Below are some entries; report how many of their lines contain the word "agent", giving nothing besides the number.

━━━ Data under study ━━━

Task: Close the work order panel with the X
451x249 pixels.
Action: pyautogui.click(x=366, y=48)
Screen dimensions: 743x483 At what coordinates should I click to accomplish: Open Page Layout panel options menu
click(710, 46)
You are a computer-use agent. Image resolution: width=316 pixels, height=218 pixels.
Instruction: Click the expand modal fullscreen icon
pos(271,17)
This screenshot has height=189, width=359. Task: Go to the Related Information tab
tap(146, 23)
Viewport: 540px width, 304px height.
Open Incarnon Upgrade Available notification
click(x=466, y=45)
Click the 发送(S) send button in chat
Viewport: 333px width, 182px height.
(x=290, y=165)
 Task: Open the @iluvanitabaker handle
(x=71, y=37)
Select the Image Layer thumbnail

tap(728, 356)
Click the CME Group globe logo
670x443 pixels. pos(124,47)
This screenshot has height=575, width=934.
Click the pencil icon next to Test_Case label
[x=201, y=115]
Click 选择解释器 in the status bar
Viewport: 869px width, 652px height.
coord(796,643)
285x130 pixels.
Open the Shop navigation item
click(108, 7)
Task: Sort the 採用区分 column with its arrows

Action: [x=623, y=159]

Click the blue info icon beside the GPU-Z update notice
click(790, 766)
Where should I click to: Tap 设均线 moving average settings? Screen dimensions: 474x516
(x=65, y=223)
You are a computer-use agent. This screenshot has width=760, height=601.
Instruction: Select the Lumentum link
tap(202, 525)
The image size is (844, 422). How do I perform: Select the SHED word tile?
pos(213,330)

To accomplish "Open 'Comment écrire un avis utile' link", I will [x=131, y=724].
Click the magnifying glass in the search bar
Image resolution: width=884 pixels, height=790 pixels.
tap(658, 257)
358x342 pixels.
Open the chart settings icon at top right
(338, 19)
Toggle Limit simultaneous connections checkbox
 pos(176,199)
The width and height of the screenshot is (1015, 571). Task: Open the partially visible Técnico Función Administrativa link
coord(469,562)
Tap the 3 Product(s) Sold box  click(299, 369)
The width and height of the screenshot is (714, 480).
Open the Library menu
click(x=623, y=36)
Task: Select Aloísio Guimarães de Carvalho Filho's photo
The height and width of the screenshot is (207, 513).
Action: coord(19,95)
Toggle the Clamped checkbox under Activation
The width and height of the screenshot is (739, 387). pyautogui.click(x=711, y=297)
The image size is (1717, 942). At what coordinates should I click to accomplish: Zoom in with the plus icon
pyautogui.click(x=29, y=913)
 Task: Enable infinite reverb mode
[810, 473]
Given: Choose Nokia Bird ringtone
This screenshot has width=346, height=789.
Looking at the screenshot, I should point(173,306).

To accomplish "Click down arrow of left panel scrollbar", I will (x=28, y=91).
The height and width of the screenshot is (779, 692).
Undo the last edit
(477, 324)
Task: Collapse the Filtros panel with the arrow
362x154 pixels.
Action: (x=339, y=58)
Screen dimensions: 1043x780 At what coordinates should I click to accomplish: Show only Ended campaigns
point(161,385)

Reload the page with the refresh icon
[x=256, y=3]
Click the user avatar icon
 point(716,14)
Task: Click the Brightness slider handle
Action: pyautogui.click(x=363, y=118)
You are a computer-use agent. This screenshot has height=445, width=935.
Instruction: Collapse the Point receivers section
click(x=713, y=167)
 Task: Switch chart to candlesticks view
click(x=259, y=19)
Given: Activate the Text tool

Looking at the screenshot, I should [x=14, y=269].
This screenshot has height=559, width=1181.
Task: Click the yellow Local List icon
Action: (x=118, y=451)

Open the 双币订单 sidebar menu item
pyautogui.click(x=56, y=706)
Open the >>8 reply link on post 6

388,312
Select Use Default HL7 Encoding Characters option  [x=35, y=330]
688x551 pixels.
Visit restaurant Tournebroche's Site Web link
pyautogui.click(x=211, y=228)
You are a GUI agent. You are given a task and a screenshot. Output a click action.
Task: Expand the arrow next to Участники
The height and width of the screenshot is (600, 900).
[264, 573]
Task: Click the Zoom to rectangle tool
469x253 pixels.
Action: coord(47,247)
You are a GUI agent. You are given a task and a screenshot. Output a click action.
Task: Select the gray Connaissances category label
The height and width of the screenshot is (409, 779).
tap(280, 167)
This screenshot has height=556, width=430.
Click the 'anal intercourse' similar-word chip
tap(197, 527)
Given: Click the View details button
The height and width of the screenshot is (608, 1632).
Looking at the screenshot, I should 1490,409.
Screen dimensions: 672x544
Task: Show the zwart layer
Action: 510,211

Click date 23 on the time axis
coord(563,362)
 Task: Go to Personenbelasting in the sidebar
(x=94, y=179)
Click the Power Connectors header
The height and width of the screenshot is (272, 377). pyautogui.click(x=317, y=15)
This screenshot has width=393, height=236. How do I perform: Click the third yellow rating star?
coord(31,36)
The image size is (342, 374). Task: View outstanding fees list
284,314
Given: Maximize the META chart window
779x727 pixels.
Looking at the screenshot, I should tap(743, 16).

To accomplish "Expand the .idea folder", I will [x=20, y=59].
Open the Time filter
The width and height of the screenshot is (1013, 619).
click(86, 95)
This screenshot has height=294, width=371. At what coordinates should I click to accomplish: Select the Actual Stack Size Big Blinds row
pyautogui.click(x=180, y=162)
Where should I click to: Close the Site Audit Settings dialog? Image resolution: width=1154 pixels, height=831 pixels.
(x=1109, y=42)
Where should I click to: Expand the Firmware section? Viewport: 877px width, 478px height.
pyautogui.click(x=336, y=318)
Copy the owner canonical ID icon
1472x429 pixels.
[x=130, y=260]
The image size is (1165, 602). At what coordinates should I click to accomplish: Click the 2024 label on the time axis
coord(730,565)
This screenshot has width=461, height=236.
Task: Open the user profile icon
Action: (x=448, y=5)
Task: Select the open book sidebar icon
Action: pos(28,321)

━━━

Task solution
5